Kampf gegen Klimawandel Neben dem Klima auch die Arten schützen

Meinung – Uwe Westdörp | 15.09.2019, 18:48 Uhr

Es wird ernst beim Klimaschutz: Bürger und Unternehmen müssen sich auf eine Vielzahl von Änderungen einstellen. Die Bundesregierung plant ein Programm aus Anreizen, aber auch Belastungen. Es wird nicht das letzte sein. Denn der Klimawandel ist nicht das einzige grundlegende Problem bei der Erhaltung unserer Lebensgrundlagen. Auch um den Artenschutz steht es schlecht. Ein Kommentar.

Welch ein Drama: Unsere Lebensweise überfordert die Erde massiv. Die Menschen verbrauchen deutlich mehr natürliche Ressourcen als regelmäßig entstehen. Machten sie weiter wie heute, bräuchten sie eigentlich die Naturgüter von 1,7 Erden. Eine zweite Erde gibt es aber bekanntlich nicht. Also hilft nur eines: sparsamer Umgang mit dem, was zur Verfügung steht, zum Beispiel Wasser.

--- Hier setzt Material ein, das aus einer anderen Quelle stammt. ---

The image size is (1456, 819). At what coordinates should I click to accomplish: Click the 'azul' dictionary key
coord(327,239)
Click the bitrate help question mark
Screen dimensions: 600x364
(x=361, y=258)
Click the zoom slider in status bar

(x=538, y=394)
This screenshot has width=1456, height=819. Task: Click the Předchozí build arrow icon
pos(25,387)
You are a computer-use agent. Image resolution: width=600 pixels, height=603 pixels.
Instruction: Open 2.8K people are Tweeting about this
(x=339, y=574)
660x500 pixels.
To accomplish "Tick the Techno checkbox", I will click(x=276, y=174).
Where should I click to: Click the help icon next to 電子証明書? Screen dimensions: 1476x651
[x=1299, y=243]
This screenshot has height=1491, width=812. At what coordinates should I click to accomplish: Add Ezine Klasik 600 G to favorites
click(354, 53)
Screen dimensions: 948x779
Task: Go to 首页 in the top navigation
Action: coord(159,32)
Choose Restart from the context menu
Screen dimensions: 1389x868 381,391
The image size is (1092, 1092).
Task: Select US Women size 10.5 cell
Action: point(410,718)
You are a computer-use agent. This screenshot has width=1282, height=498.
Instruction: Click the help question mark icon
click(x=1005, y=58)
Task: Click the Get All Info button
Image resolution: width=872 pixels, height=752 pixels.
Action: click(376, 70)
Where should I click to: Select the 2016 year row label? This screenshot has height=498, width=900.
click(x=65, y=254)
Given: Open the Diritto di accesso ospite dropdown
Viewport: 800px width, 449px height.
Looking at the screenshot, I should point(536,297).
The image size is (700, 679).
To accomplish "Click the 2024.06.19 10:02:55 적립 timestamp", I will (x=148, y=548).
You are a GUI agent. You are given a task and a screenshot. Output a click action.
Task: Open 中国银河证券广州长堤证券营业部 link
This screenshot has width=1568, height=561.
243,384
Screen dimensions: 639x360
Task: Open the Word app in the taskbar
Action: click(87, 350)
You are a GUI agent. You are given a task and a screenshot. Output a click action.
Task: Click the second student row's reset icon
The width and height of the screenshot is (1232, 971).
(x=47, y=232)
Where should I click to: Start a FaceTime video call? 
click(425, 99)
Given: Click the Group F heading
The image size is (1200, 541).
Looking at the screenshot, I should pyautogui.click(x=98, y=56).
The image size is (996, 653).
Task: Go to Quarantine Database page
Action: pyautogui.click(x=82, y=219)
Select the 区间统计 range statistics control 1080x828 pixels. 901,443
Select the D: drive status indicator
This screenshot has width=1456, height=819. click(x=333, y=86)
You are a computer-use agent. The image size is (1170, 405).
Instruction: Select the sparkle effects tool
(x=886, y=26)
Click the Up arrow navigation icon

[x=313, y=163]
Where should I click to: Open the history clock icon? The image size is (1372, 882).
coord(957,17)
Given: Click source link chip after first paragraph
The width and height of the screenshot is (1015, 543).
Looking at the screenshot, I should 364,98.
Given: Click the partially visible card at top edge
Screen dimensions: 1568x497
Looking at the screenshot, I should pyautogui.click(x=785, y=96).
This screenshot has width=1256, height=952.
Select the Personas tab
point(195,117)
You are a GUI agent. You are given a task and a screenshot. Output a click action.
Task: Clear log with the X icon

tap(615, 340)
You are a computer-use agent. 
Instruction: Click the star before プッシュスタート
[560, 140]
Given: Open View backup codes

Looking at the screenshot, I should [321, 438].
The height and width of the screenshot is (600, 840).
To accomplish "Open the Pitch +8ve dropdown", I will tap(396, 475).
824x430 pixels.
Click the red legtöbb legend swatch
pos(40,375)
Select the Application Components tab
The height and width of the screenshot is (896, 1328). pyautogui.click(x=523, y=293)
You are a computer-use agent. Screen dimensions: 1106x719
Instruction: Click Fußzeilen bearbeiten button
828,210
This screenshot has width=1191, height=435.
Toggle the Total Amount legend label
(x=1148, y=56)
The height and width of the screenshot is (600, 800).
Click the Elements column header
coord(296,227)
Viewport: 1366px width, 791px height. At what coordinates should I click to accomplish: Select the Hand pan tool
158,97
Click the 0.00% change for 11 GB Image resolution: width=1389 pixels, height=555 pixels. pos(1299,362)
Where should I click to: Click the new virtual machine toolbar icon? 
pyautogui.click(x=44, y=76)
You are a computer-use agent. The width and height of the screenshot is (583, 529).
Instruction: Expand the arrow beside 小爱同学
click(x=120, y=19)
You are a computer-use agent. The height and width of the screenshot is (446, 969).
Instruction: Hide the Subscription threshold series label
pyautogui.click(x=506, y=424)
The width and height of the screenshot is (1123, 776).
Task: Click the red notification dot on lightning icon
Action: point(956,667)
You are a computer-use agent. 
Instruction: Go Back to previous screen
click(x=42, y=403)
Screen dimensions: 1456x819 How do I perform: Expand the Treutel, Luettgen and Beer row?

Wenn selbst in relativ gemäßigten mitteleuropäischen Breiten wie Deutschland mit Konflikten ums Wasser zu rechnen ist, dann zeigt dies: Niemand kann sich den Problemen mehr entziehen. Es ist allerhöchste Zeit umzusteuern. Und das wird teuer.

Das Klimapaket, das die Koalition jetzt auf den Weg bringen will, ist lediglich eine von vielen Herausforderungen. Nur große Optimisten glauben, dass die geplanten Maßnahmen, darunter 40 Milliarden Euro für Förderprojekte, ausreichen werden, die selbst gesteckten oder international vereinbarten Klimaziele zu erreichen. Aber das Programm ist wenigstens ein kleiner Schritt in die richtige Richtung.

Dem müssen dringend weitere Fortschritte folgen. Denn nicht nur der Klimawandel hat bedrohliches Potenzial, auch das massive Artensterben bereitet Experten immer größere Sorgen. Und hier wie da geht es ums Ganze – darum, die Lebensgrundlagen der Menschheit zu erhalten.